Moi, j’étais une élève calme et appliquée, je voulais être créatrice de mode. Seulement, je n’étais pas très douée en dessin. J’ai fait une prépa HEC, puis je suis entrée à l’ISG, j’ai voyagé aux Etats-Unis, au Japon aussi, et cela a été un choc culturel ! Le côté épuré, plein d’émotion, de raffinement, un pays de nuances… Et le thé vert matcha ! Sa texture épaisse, comme un chocolat chaud, et son amertume très dense. Même si je n’ai pas aimé, cela a été un déclencheur.
Car finalement, au bout de cinq années de formation, vous retournez à la maison Pic ?

============

*OBJECTIF 1*: Recopiez l'extrait de « Moi, j’étais une » à « maison Pic ? ».
*OBJECTIF 2*:
Répondez à ces questions d'après l'extrait :
(a) Quel métier la personne qui parle voulait-elle faire quand elle était élève ?
(b) À quoi compare-t-elle la texture du thé vert matcha ?
(c) Selon la question posée à la fin, au bout de combien d'années de formation y a-t-il un retour à la maison Pic ?
Les lignes plus bas ne vous serviront à rien ici.

*INFORMATIONS ENREGISTRÉES*:
============

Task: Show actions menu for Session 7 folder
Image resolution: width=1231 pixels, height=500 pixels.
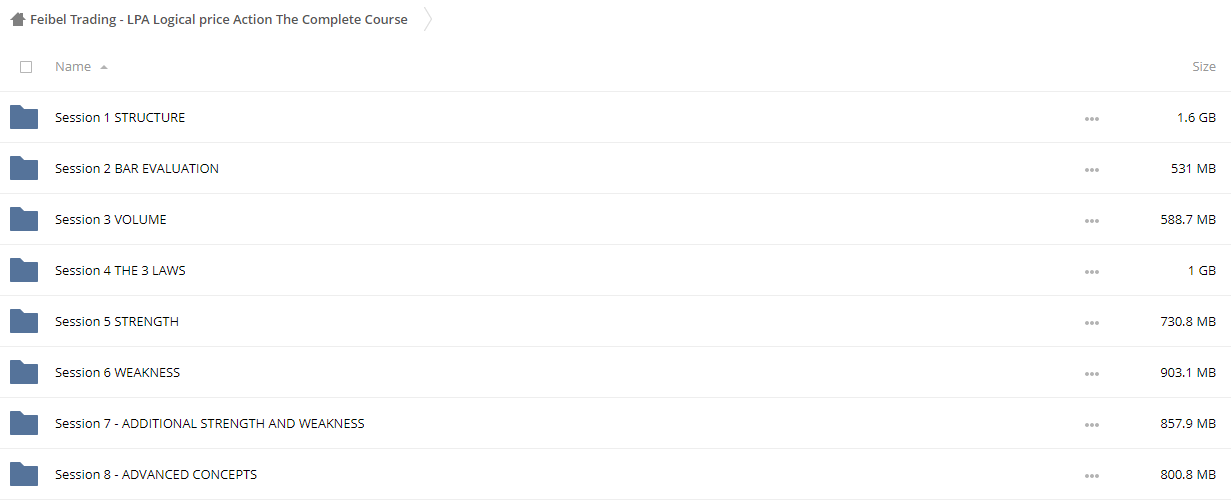Action: [1091, 424]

============

*RÉPONSE ATTENDUE 1*:
Moi, j’étais une élève calme et appliquée, je voulais être créatrice de mode. Seulement, je n’étais pas très douée en dessin. J’ai fait une prépa HEC, puis je suis entrée à l’ISG, j’ai voyagé aux Etats-Unis, au Japon aussi, et cela a été un choc culturel ! Le côté épuré, plein d’émotion, de raffinement, un pays de nuances… Et le thé vert matcha ! Sa texture épaisse, comme un chocolat chaud, et son amertume très dense. Même si je n’ai pas aimé, cela a été un déclencheur.
Car finalement, au bout de cinq années de formation, vous retournez à la maison Pic ?

*RÉPONSE ATTENDUE 2*:
(a) Créatrice de mode.
(b) À un chocolat chaud.
(c) Cinq années.